=== ASSIGNMENT ===
Update the passage of the mowing thread that opens with the words containing "Needing some advice, or" and closes with "water 2-3x weekly.", changing "fungus" to "mildew".

# Someone help...



## ashleykennedy27 (Jun 22, 2020)

Our issue are the frayed/torn tips. It's been going on for about a month now. We cut the grass. green for a day, the next day. Brown haze over the top. It's obviously the tips. We've sharpened the blade atleast 2-3x and no signs of improving. We have two mowers and both seem to be ripping the grass. Now granted, this hasn't always been an issue. We just started noticing the tips about a month ago. Otherwise, our grass has been a nice colored green. We need advice.. Do we take it somewhere to get sharpened? Do we scalp the lawn? We're cutting every 3-4 days (Zoysia grass) 
Needing some advice, or if anyone has had this issue. Thanks


----------



## ashleykennedy27 (Jun 22, 2020)

We seem to have healthy grass. No signs of fungus or disease. We deeply water 2-3x weekly.


----------



## Powhatan (Dec 15, 2017)

Cutting blade upside down?


----------



## Darrell_KC (Mar 20, 2019)

Powhatan said:


> Cutting blade upside down?


I'd agree here. If you are sure that the blades were sharpened, and it's still doing this, then the blade is probably installed upside down. The Lawn Care Nut has a video of him installing one of the TimeMaster blades upside down and his lawn had the exact same kind of cut fraying you are seeing. It happens even to the experts.


----------



## dacoyne (May 27, 2018)

Powhatan said:


> Cutting blade upside down?


+1 for this. My neighbor was complaining about the same thing. Looked at his mower, blade was upside-down


----------



## ashleykennedy27 (Jun 22, 2020)

The blade says "grass side" and that side is facing downwards? Our blade is currently faced downwards, Correct?


----------



## cbagz (May 12, 2020)

Buy new blades, skip the sharpening and see what happens.


----------



## ashleykennedy27 (Jun 22, 2020)

We did. We bought a new mulching blade and it's doing the same thing. We even sharpened that one.


----------



## probasestealer (Apr 19, 2018)

This is certainly a blade issue. If you're not convinced I would try borrowing someone else's mower or pay someone to mow it once.

How about a manual reel?


----------



## Redtwin (Feb 9, 2019)

If you bought mulching blades, make sure the wings are pointing up as to cause lift of the cut material. If the wings are pointed up and you are still getting the chewed up grass, I would revisit your sharpening technique.


----------



## Powhatan (Dec 15, 2017)

ashleykennedy27 said:


> We did. We bought a new mulching blade and it's doing the same thing. We even sharpened that one.


Are you using the correct Toro blade for your Toro mower? or some generic?


----------



## ashleykennedy27 (Jun 22, 2020)

Yes, Toro mulching blade. @Powhatan


----------



## Powhatan (Dec 15, 2017)

=== GIVEN INFORMATION ===
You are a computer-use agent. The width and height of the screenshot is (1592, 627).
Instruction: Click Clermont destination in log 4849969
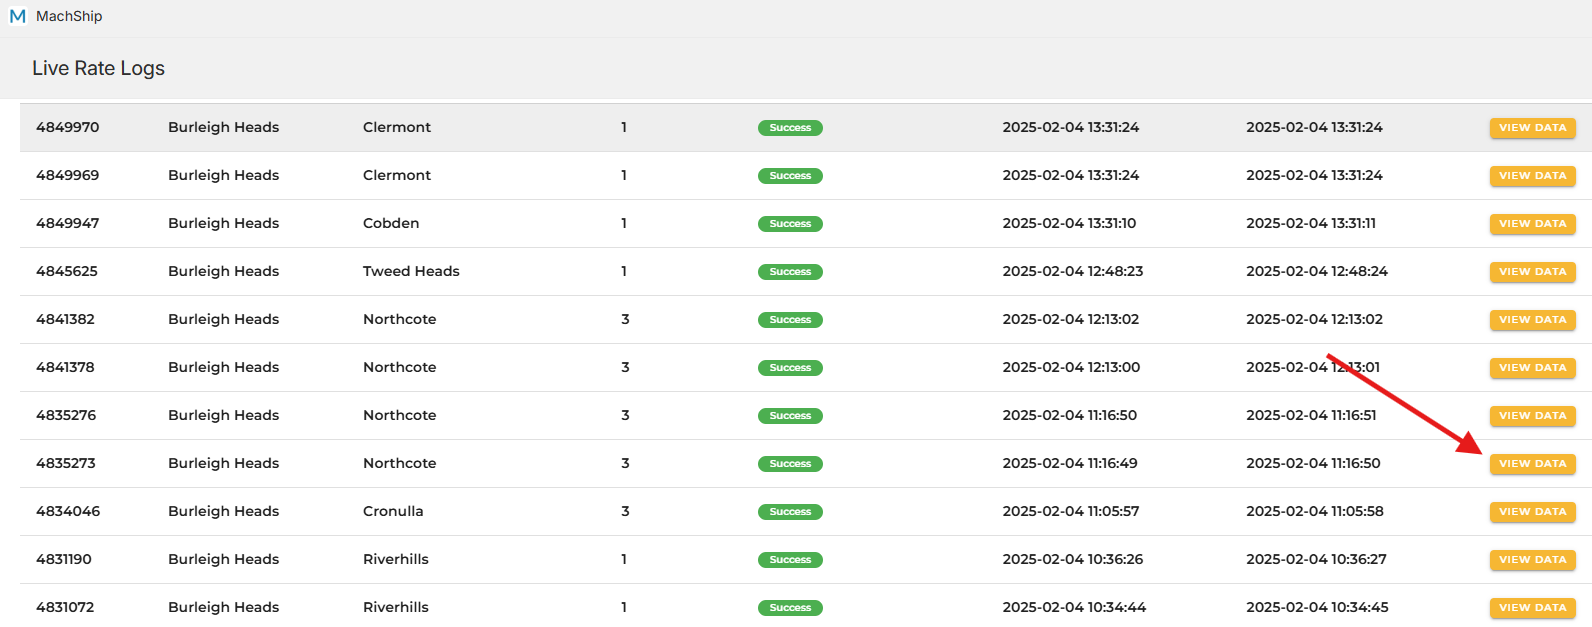click(397, 175)
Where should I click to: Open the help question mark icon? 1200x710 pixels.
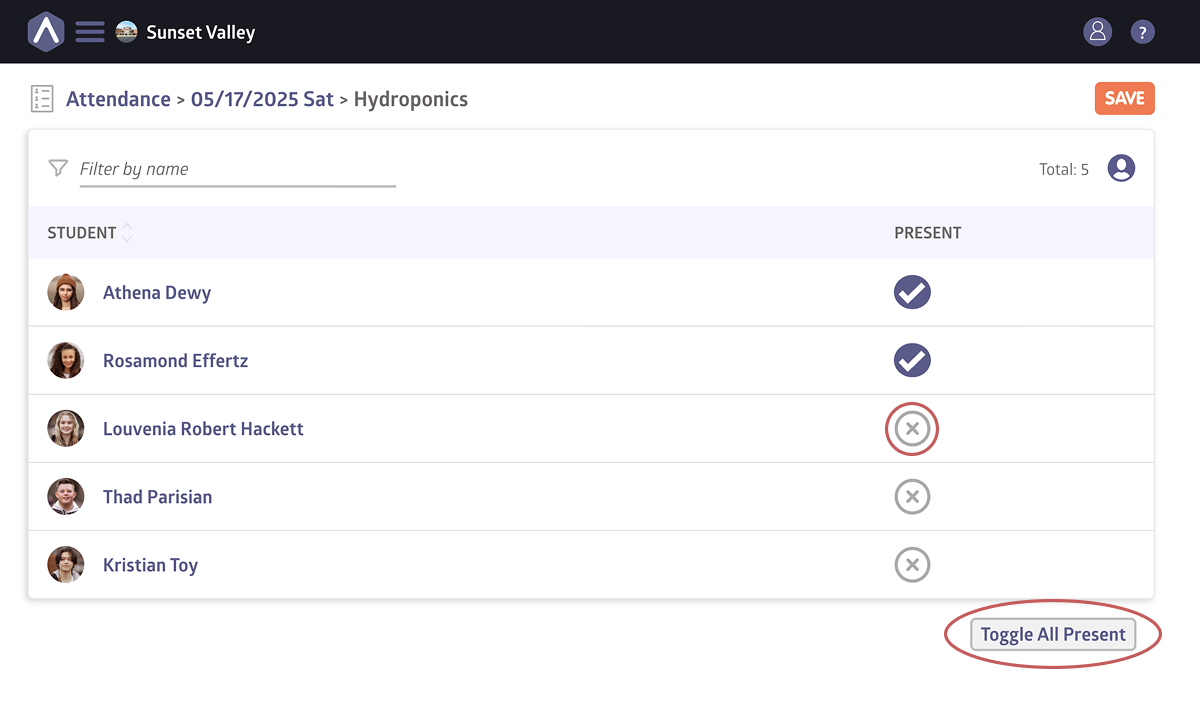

=== TASK ANSWER ===
Needing some advice, or if anyone has had this issue. Thanks


----------



## ashleykennedy27 (Jun 22, 2020)

We seem to have healthy grass. No signs of mildew or disease. We deeply water 2-3x weekly.